On paper, seven 3.5-litre cars backed by ten “unlimited” Group C cars (we still can’t refer to them as “turbos” because they do include the Mazda quad-rotor, and Jaguar V12s when they appear) are a promotional disaster and the loss of World Championship races at the Ricard circuit and at Montreal would seem to be more nails in the coffin.
Tremendous encouragement is drawn from the new cars, though. Not so much from their reliability, nor for the quality of the racing, but from their spectacular speed, visual appeal and aural sensation. Quite unlike the lumbering old “fuel consumption” cars the new breed are breathtakingly fast and superb in sound.
If we can get more cars like these in 1992, then surely the championship does have a good future. Toyota will join the contest with a pair of V10-powered cars designed by Tony Southgate, while Lola and March are perfectly serious about going into production with customer cars that could be fully competitive.
The secret here is the possible availability of the Ford HB engine to a wider market. The Jaguar version is already proving far superior to anything else around, and any private team that got its hands on a Ford V8-powered Lola or March today, if such a thing were possible, could be hoping to beat Mercedes and Peugeot straightaway.
Another positive sign is the new spirit of co-operation that seems to stem from FISA. The last two seasons have been frankly bruising and unpleasant in and around the paddock with teams regimented and fleeced, sponsors abused and the public excluded.
There is still a long way to go before we return to the friendly atmosphere of the years to 1988, and I don’t think this return will ever be completed. But at least FISA seems to be a listening organisation, flexible even, though this flexibility is demonstrated by the making of a new rule each week and changing it in the week that follows. Stability is a word now found only in the dictionary, but not in FISA’s lexicon.
Not all is well. The reason given for the cancellation of the Paul Ricard race, merely four weeks before it was due to take place, was that the organisers stood to lose FF9 million. That is $1.5 million in round US dollars, FISA’s currency, and everyone within the sport would like to see such an outlay itemised.
It’s not spent on promotion, which hardly exists in reality, and it certainly doesn’t reach the teams since at $3000 per car per start, FISA’s commitment to the entrants is no more than $51,000 per race assuming 17 cars.
It is small wonder that the promoters at Ricard and Montreal can’t afford a race (Tom Wheatcroft didn’t even apply for his popular Donington date this year, for financial reasons), and unless FISA does enlighten us we’ll be left with the impression that staggering sums of money are being syphoned out of the sport to the detriment of the Sportscar World Championship.
We will not labour the point, though.
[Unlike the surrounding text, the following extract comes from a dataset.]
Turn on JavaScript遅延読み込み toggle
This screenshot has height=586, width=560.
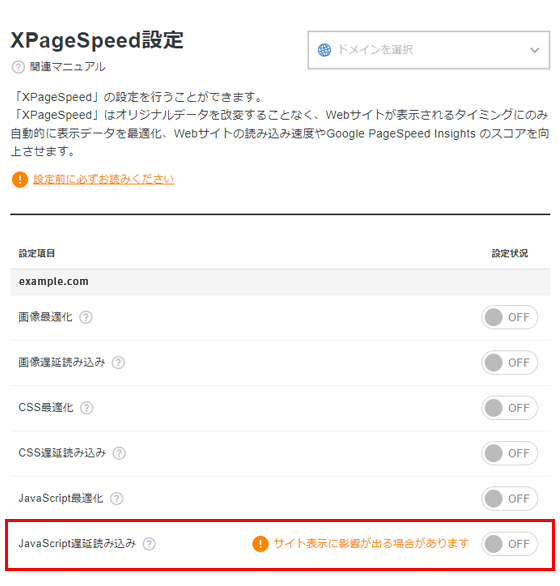coord(510,544)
There are positive signs of movement at FISA, though ironically a much-needed adjustment to the regulations was blocked by Peugeot, one of the three manufacturers supporting the championship.
FISA reserved the right to alter the weights of the unlimited cars, and did indeed reduce the weight of the Porsches to 950 kg for sprint races, and the weight of the Mazdas to 830 kg for Le Mans. Mercedes would love to have the C11’s weight reduced to 950 kg as well, but since the Swiss-German team led the World Championship after two rounds, with a couple of top-three results, that’s really off the agenda.
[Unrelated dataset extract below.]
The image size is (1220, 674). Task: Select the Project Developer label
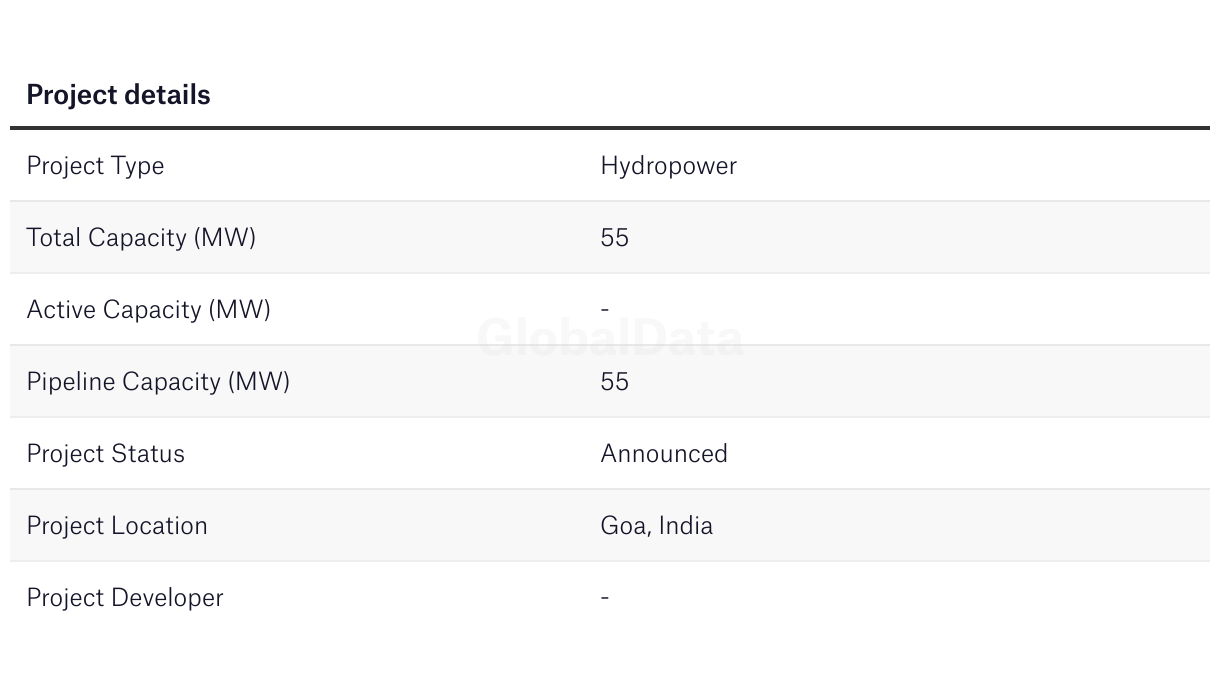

It would behove FISA to reduce the weight of the Equipe Veneto Lancia to 950 kg immediately on the grounds of safety — its brakes can’t cope with the weight — and to allow all the unlimited cars more fuel in order to speed them up a bit and produce some closer racing.
Such a proposal got short shrift from Jean Todt. When asked why he had blocked the move he retorted: “It’s obvious, isn’t it? We always opposed having the turbos in the championship this year; we don’t want them.”
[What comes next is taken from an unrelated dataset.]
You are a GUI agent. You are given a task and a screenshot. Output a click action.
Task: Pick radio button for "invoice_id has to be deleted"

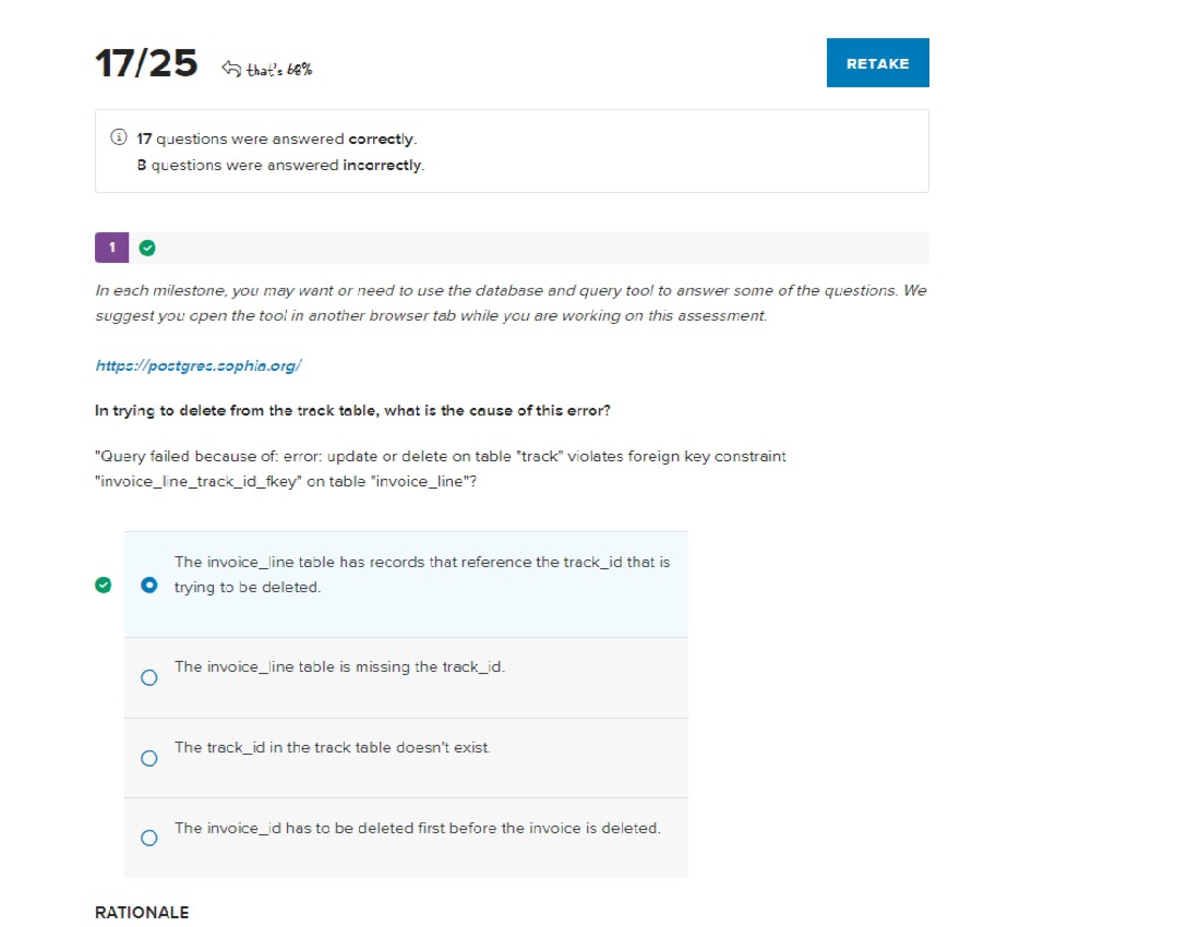(149, 838)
There is some new-found realism at FISA that Le Mans needs more than a bunch of noisy, unreliable 3.5-litre cars next year, and Motor Sport’s longstanding suggestion of adding, or incorporating, Grand Touring racing seems to be gaining credence.
There will be a lot of debate before FISA could possibly decide to adopt this suggestion, but at the back of the corporate minds at Place de la Revolution will be the realisation that if they don’t offer the Automobile Club de l’Ouest a damned good race in 1992, the ACO might well opt out and draw up its own set of regulations. That would cause irreparable harm to the Sportscar World Championship, and probably scupper its future altogether.
Another positive signal received by FISA is that the Japan Automobile Federation (JAF) is prepared positively to support the 3.5-litre championship. Next year would see 3.5-litres and “unlimited” combined, like this year’s World Championship, and in 1993 the Japan Sportscar Championship is likely to be run exclusively for 3.5-litre cars. This must now be the will of Toyota, Mazda and Nissan, who certainly considered the IMSA formula which caters specifically for 3.5-litre cars among others.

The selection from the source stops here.